Shortly after which someone ‘corrected’ the etymology
Wiki is now a word, according to the online Oxford English Dictionary, reports The Register. Wiki joined the Queen’s English on March 15, along with such neologisms as Bikram yoga, claymation and garburator.
Every once in a while, I freeze and my face turns blue
Austrian company g.tec has demonstrated a thought-controlled computer interface, because it’s so much easier to attach electrodes to your skull than actually type something.
Sing to me, Mario!
If you’re a 30-something nerd with fond memories of Mom’s basement, then you’re probably familiar with the infectious plinky-plinky tones of the Super Mario Bros. theme music. Ahhh . . . memories. Insider remembers the warm glow of a 15-inch TV set, the polygonal wonder that was a short, fat plumber with a jaunty moustache, and the MIDI symphony that made all those high school blues fade away. Ahhhh . . .
Well, there’s at least a few people that share those sweet, sweet memories. How else do you explain this article?
Finally, some security we can get behind
Since the dawn of PC computing, poking Microsoft in the eye with a sharp stick has been a pastime that has kept the bulk of the hacker community entertained. Why would the appearance of Vista be any different? The OS with the mostOSest is more locked down than your average maximum security penitentiary, but that doesn’t stop people from trying to subvert the system. What’s the best way to get this done? Well, how about you don’t activate the software? Well, duh. Sure, it sounds too good to be true, but there it is. Apparently one small change to the registry will keep the MS hounds at bay for an entire year.
That Larry and Sergey are just a couple of punks, I tell ya!
Winner of Microsoft’s most likely to have a heart attack due to cheeseburger-induced exuberance award Steve Ballmer has taken another potshot at Google, dismissing the company’s growth strategy as “insane.” Now, Insider isn’t exactly sure if losing one’s sanity is the path to ruling the IT universe, but it bares some investigation. Ballmer lost his sanity years ago and it seems to have worked out pretty well for him.
Unpremedidated pre-texting
More from the “what the frig?” file: HP walks away legally unscathed from its pretexting high jinks. “I have always had faith that the truth would win out,” said an obviously penitent Patricia Dunn in a statement. Insider guesses that makes sense if the “truth” is an 180-lb. chimpanzee with a cattle prod and the legal system is a one-armed man carrying a bunch of bananas.
Hoist a virtual brew
St. Patrick’s Day is nearly upon us, and with it the attendant threat of wobbly wannabe once-a-year Irishmen barfing “Molly Malone” into the planters outside the local tavern with the pseudo-Gaelic name and … what was my point? Ah, yes. You can avoid the noise and mess and kiss-me-I’m-Irish come-ons and still celebrate the occasion by nipping off to what claims to be the world’s first online pub.
Cherrytap.com officially came out of testing on Feb. 5. (I’ve always wanted to beta-test a pub.) It’s aimed at 20- and 30-somethings who “are sick of the MySpace rat race” and “need to escape the teenyboppers,” according to the Web site.
So.
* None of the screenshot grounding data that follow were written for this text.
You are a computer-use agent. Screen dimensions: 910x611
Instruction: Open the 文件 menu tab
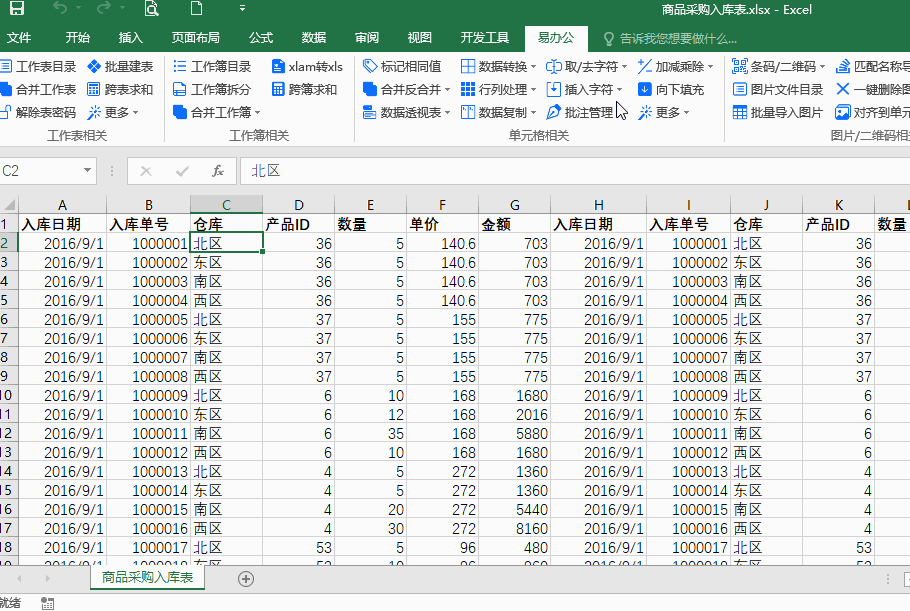(x=19, y=38)
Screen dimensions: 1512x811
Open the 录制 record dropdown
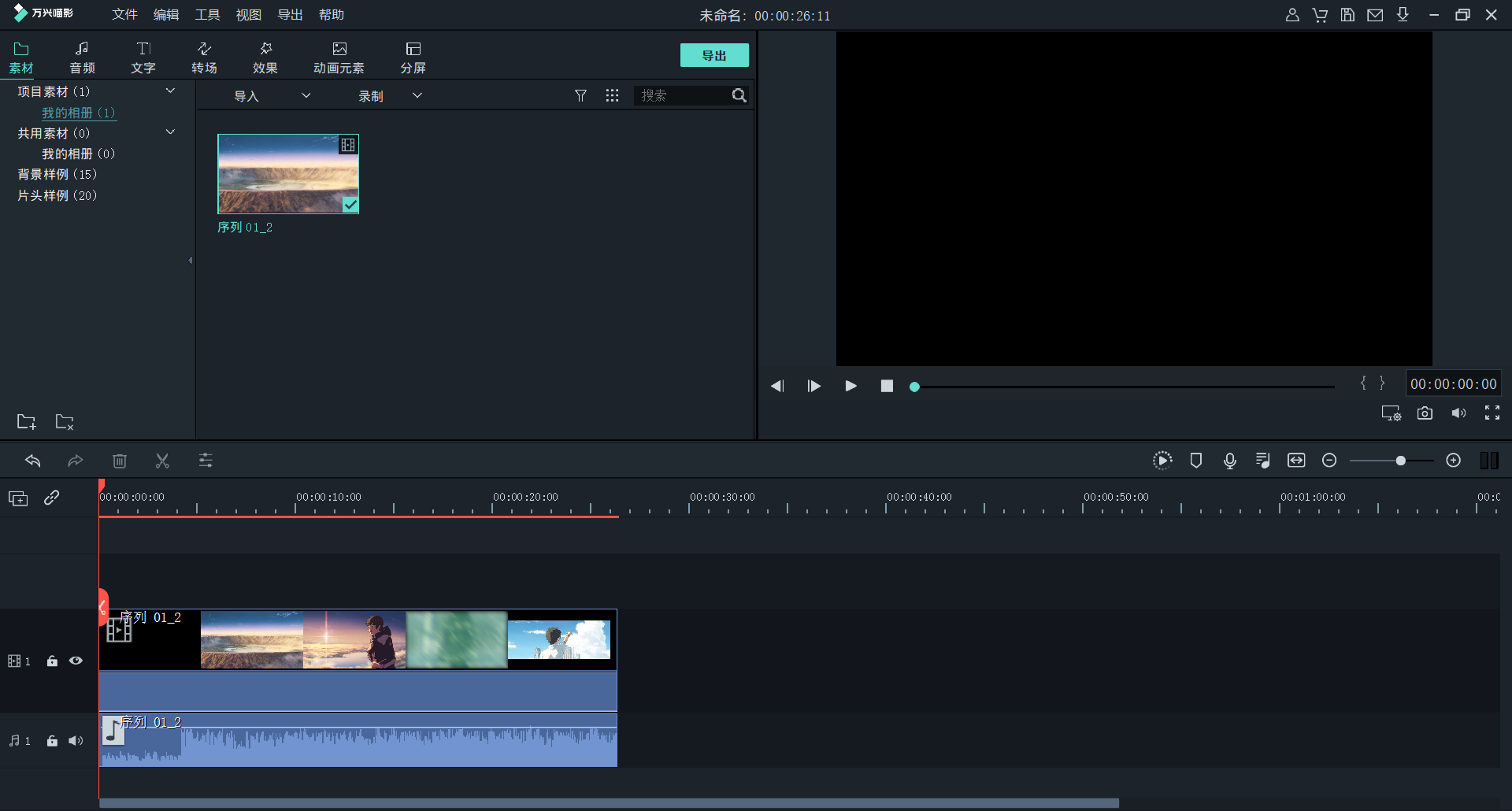coord(417,95)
It’s designed for people who are sick of not really meeting people to not really meet other people who are sick of not really meeting people.
As our friends at Despair.com, manufacturers of fine demotivational art and paraphernalia, like to say: If you find yourself struggling with loneliness, you’re not alone. And yet you are alone. So very alone.
Enjoy. And stay hydrated.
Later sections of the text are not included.